Public schools face a steeper road to re-opening. They must comply with State Board of Education criteria, which on Monday night were clarified to restrict school gatherings to fewer than 10 people through the end of May. Some districts have said they won’t reopen this school year, but others are forging ahead with plans to allow students limited access to campus.

Here’s how two schools plan to keep students safe as they reopen their doors.

Photo courtesy Nampa Christian

Nampa Christian

The school has limited its school hours, eliminated busing and hot lunch and canceled gatherings such as assemblies and chapel services. On Monday, Wiles said the school learned a few more practical tricks for keeping kids safe as well.

Administrators swapped out tables in one classroom for individual desks, for example, after social distancing proved to be a challenge. Staff also put down tape in the hallways to mark out where students should stand during passing periods to give one another enough space.

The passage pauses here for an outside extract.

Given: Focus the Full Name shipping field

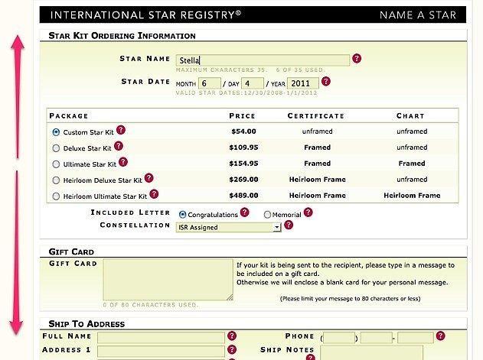Looking at the screenshot, I should coord(161,338).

“It’s easier to have a focal point for them to go to,” Wiles said. “Get on the blue tape.”

Blue tape on the floors, showing kids where to stand during social-distancing. Photo courtesy Nampa Christian.

For the most part, students “self governed quite a bit,”  Wiles said. Lunchtime got more difficult, so instead of eating inside classrooms, as initially planned, Nampa Christian moved lunch outside so students could keep safe distances from one another in the fresh air.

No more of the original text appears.